Direct Memory Access (DMA)
To achieve non-blocking performance, and to run efficiently at 4 Mbit/sec baud rate, DMA is used to copy the data directly from memory to the serial port.
The result is a perfectly continuous WS2812 output which does not require any interrupts and leaves the processor free to run other libraries or your program to compute the next frame of LED data.
The need to compute all of the serial data before each update does lead to the one major drawback of this non-blocking approach: memory usage. Normally with FastLED or Adafruit NeoPixel, only 3 bytes of memory are used per LED. WS2812Serial requires 15 bytes, the normal 3 for drawing, and 12 for composing the serial data.
Fortunately the code is fairly simple. Here is the entire show() function which updates the LEDs. In the middle you can see “x = 0x08” which sets the begin bit for the 2nd half of each byte’s WS2812 output, and then the two logical OR operations which control the groups of 3 bits which are the shaded portion of the drawing above.
In this code sample you can also see my DMAChannel.h abstraction layer for DMA transfers. It is my attempt to make DMA simple to use, like other Arduino libraries. Obviously things are not quite there yet, especially for Teensy LC where you can see I had to resort to directly programming the DMA controller registers, rather than using the functions to configure the source, destination, transfer size and count.
At some point I intend to write a detailed article about how DMA works.

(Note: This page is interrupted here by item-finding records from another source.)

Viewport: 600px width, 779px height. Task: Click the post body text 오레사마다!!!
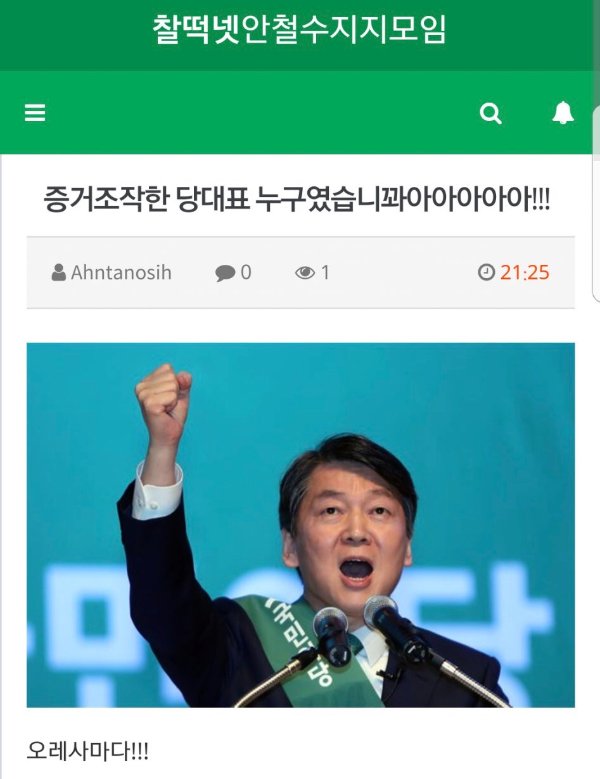87,750
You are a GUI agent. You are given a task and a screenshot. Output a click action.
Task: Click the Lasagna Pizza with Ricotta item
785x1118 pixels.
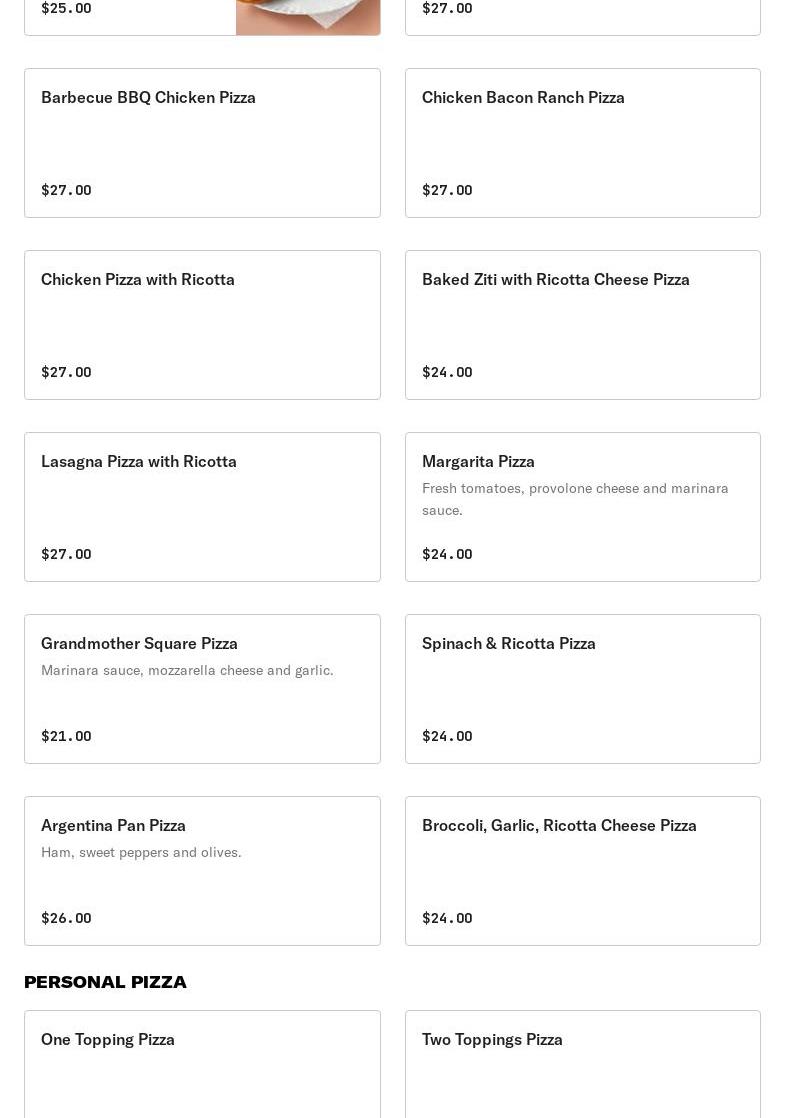[x=202, y=507]
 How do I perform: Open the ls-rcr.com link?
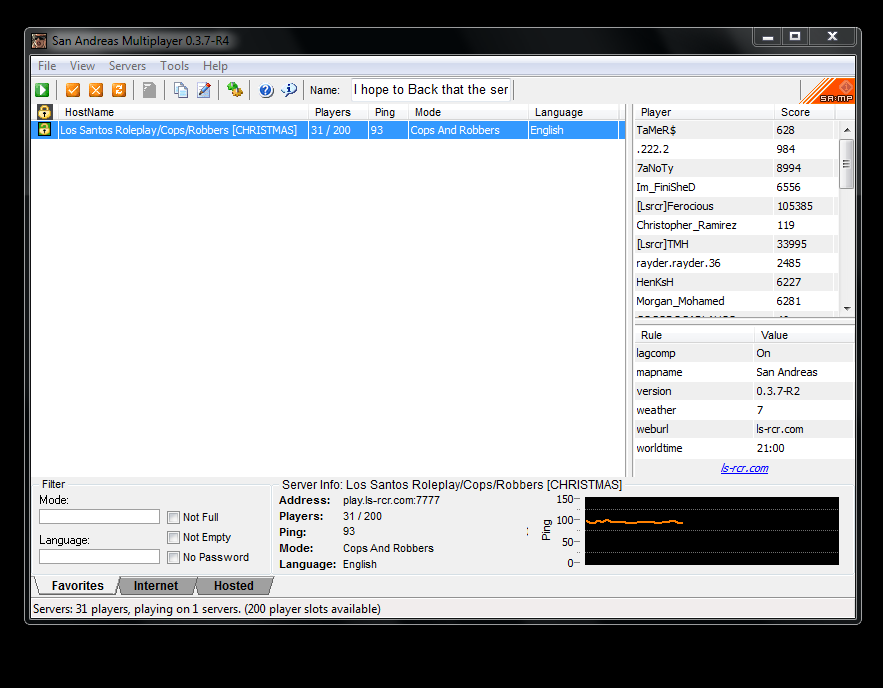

Mike from Hackaday has been asking me to do this for years! If you’d also like to see it, remind me too….
One other possible idea for this library might involve using two DMA channels and their interrupts, to allow a smaller serial buffer. The basic idea would involve rendering only part of the output, and configuring each DMA channel to send half. Each each completes and generates an interrupt, another chunk of the output could be generated and the just-finished DMA channel could be quickly reconfigured to send the next chunk. Ideally, this could allow a relatively small memory buffer. It would require interrupts, but if they are delayed by other libraries or code, hopefully a user could make a trade-off between memory usage and allowable interrupt latency.
For now, WS2812Serial simply requires a big frame buffer and gives completely non-blocking performance. No interrupts are ever used. That does consume extra RAM, but the huge benefit is compatibility with other code or libraries require interrupts or CPU time while the LEDs update.